The only exemption in the bill is for fatal fetal deformities.
Democratic Sen. Janet Cruz, of Hillsborough County, gave a perspective on being a teen mom and making a decision on keeping her child.
“I was sixteen and pregnant and ignored it far after 15 weeks but I decided what do with my family — it wasn’t the government decision. Taking this away from women takes away from their freedom and puts them in danger,” Cruz said.
State Sen. Annette Taddeo, a Democrat from Miami-Dade, said: “We’re supposed to be making laws for everyone — not for people who can afford it. We are supposed to focus on real issues in Florida and this ain’t one of them.”
Senate Democratic Leader Lauren Book said, “If we are so free, why are we taking away woman’s freedom — her family, her future. Yesterday it became clear there will be no exception for women who are raped. This an assault on women’s rights. This is not okay.”
Sen. Randolph Bracy, a Democrat from Orange County, was concerned about rape and incest issues. “The fact we didn’t make any exception for rape and incest scares me,” Bracy said. “I have two young girls and if this happened to them I would be scared — this is cruel and I can’t support this.”
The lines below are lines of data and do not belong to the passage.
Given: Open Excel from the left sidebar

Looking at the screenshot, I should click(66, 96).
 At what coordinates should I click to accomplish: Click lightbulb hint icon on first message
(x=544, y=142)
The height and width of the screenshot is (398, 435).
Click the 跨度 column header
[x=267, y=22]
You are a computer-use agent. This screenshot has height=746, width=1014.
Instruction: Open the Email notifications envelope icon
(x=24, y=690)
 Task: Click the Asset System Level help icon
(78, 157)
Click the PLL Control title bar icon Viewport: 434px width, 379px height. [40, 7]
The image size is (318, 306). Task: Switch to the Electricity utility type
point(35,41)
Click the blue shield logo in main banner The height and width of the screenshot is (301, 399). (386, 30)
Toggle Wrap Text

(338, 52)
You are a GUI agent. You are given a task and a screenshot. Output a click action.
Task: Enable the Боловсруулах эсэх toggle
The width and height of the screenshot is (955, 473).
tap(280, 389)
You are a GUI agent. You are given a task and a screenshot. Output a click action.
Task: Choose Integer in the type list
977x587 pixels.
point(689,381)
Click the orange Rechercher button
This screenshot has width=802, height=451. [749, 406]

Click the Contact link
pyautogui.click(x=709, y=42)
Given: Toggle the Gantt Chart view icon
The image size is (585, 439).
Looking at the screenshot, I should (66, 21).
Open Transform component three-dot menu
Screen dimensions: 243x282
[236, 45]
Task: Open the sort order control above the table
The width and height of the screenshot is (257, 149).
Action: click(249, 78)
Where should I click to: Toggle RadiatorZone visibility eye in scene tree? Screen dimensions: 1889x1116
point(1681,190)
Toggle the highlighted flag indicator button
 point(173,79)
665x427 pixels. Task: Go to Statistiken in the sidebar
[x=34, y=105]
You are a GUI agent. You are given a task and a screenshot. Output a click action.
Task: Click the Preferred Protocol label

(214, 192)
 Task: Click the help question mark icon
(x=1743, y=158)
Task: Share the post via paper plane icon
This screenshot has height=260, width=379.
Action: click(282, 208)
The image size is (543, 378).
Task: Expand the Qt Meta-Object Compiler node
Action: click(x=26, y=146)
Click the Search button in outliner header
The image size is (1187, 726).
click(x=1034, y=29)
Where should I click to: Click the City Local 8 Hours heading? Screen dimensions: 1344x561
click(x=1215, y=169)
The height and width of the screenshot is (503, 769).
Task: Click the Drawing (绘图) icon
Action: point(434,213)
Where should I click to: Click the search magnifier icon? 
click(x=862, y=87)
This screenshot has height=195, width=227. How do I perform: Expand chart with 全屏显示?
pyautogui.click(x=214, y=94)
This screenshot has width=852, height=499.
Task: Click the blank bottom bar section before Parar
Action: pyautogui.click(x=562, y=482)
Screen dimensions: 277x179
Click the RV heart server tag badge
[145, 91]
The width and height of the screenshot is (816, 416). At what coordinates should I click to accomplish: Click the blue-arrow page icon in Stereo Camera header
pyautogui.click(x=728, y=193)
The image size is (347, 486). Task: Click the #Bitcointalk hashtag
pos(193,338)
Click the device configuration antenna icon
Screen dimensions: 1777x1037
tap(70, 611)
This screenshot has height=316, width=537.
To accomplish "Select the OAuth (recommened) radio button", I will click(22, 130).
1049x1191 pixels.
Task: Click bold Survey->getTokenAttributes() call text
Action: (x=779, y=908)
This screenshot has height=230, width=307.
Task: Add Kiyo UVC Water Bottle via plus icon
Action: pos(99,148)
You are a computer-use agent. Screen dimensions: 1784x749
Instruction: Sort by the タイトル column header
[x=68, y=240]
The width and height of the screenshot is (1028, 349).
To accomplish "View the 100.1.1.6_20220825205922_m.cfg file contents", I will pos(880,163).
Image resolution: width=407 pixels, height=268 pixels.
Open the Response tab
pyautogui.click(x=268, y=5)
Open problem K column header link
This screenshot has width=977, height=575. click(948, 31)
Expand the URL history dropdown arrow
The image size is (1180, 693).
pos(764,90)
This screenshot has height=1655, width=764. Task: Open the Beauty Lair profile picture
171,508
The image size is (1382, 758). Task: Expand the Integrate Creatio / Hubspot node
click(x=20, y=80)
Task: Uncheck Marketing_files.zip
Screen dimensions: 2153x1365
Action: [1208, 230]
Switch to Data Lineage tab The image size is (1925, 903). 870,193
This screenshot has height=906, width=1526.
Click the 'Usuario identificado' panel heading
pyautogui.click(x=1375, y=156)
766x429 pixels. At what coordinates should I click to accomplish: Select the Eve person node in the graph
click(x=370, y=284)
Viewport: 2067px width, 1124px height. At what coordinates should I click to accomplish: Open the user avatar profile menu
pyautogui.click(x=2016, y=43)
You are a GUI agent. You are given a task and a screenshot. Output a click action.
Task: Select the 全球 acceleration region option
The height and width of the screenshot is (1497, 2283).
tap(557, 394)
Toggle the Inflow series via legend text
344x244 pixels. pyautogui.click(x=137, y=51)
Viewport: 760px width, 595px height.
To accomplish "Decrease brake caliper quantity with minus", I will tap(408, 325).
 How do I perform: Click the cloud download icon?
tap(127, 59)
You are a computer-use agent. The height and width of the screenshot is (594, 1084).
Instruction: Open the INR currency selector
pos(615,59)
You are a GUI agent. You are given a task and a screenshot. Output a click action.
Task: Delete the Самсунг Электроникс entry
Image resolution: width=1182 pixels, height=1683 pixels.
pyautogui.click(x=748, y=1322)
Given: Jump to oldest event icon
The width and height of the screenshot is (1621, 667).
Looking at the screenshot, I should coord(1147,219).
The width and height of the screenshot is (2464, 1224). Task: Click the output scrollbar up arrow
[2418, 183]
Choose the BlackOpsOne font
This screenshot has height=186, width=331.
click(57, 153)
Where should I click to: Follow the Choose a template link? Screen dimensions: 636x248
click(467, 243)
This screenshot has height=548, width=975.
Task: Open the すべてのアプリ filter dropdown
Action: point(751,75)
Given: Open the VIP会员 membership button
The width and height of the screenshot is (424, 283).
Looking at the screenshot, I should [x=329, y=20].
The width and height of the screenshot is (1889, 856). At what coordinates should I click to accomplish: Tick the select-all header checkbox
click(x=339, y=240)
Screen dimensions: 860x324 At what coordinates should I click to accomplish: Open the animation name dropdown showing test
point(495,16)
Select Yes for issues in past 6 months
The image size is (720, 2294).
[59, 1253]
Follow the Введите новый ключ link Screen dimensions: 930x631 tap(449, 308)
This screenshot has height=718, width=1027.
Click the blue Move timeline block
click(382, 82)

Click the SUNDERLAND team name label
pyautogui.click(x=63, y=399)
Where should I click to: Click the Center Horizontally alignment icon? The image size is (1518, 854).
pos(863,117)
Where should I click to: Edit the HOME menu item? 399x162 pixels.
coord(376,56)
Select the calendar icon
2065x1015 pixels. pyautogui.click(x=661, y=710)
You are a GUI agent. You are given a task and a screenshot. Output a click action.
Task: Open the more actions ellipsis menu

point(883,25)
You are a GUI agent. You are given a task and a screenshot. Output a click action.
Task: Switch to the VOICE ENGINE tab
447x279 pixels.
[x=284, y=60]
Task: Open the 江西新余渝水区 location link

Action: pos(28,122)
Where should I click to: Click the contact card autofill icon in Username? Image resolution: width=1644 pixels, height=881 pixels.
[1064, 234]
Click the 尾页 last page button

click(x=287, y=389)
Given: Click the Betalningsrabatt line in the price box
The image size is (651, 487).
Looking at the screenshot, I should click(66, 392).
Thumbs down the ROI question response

Republican Sen. Danny Burgess, of Central Florida, stood up to say that, “As a man I have been told to stay out of this is, but this is an important bill —I believe that life begins at conception. This bill is about my faith, that we are killing babies.”
State Sen. Kelli Stargel, the Senate sponsor of the bill, said she never believed that she would be standing in the Senate chamber and saving babies’ lives.
The bill (HB 5) violates decades of U.S. Supreme Court precedent but Republicans expect the justices to toss aside that jurisprudence in a pending case testing similar legislation already approved in Mississippi, which is still under review.
The U.S. Supreme Court’s new conservative supermajority appears to have the votes, if it wants, to overrule Roe v. Wade, which established a fundamental privacy right to abortion services through fetal viability, and Planned Parenthood v. Casey, which bars states from erecting undue burdens to the procedure.
The Florida Supreme Court has recognized a right to abortion under the Florida Constitution, but it’s unclear whether the new conservative majority there would respect that precedent; the new justices have proven quite willing to reverse even relatively recent precedents.
The Florida Supreme Court ruled in 1989 that the right to privacy under the Florida Constitution was broad enough to invalidate a law requiring parental consent for minors to undergo abortions.